Budget negotiators from the Maryland Senate and House of Delegates remained in a standoff yesterday over whether to grant homeowners a property tax cut in next year's budget.
The House's insistence on providing tax relief has emerged as the biggest sticking point in two bills needed to enact Maryland's nearly $26 billion budget. The House originally proposed a cut of nearly 5 cents per $100 in assessed value but offered yesterday to accept a 3-cent cut.
Sen. Ulysses Currie (D-Prince George's), chairman of the Senate Budget and Taxation Committee, said negotiators from his chamber would consider the offer over the weekend but were not prepared to budge.

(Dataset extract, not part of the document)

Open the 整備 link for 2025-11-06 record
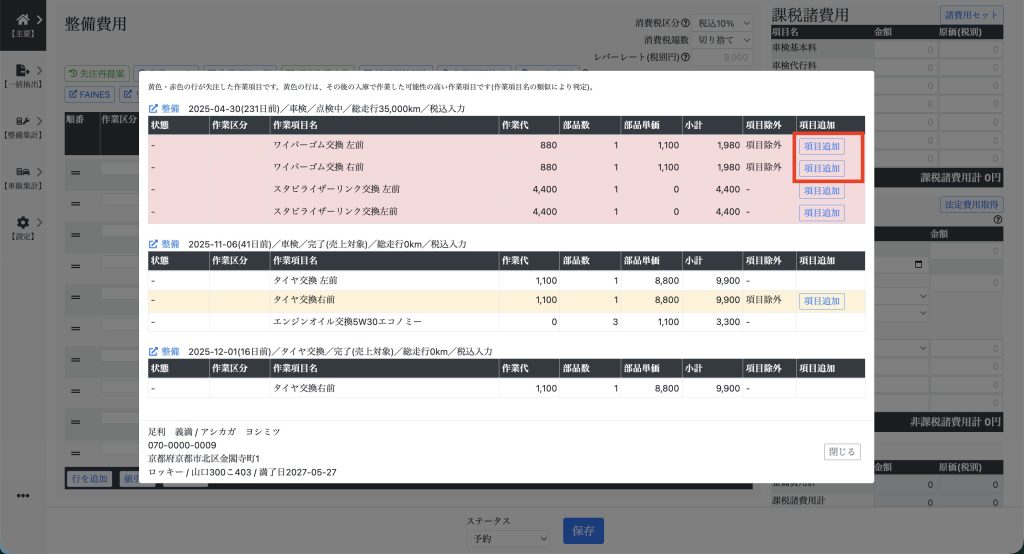1024x554 pixels. [x=164, y=244]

"I'd love a property tax cut," said Sen. P.J. Hogan (D-Montgomery), vice chairman of the Senate budget panel. "We all would like it. We just don't feel we can afford it."
Del. Norman H. Conway (D-Wicomico) countered that lawmakers should provide relief at a time when assessments in the Washington area and other parts of the state are soaring, leading to higher tax bills.
The version of the budget passed by the House called for cutting the state property tax rate from 13.2 cents per $100 of assessed value to 8.4 cents. That would save the owner of a $400,000 home nearly $200 next year.
The revised House plan offered yesterday would take the rate down to 10.2 cents next year, saving the owner of a $400,000 home $120. The legislature would also adopt a goal of lowering the rate to 8.4 cents in future years.
That is where the rate stood before 2003, when it was raised during the first year of Gov. Robert L. Ehrlich Jr.'s term to close a budget hole.
Ehrlich's budget secretary, Chip DiPaula, said that cutting the property tax rate would probably force cuts in future years in Medicaid and other human services programs. The Board of Public Works, a panel on which Ehrlich (R) sits, could enact a 1-cent cut in the rate in May. Ehrlich's proposed budget left room for that cut.
Lawmakers had planned to work through the weekend to finish the state budget by Monday. They instead decided to break until Monday to weigh the merits of the respective chambers' positions on taxes.
"We'll look at it and talk on Monday," Currie said of the revised House proposal. "I might take it to church with me" tomorrow.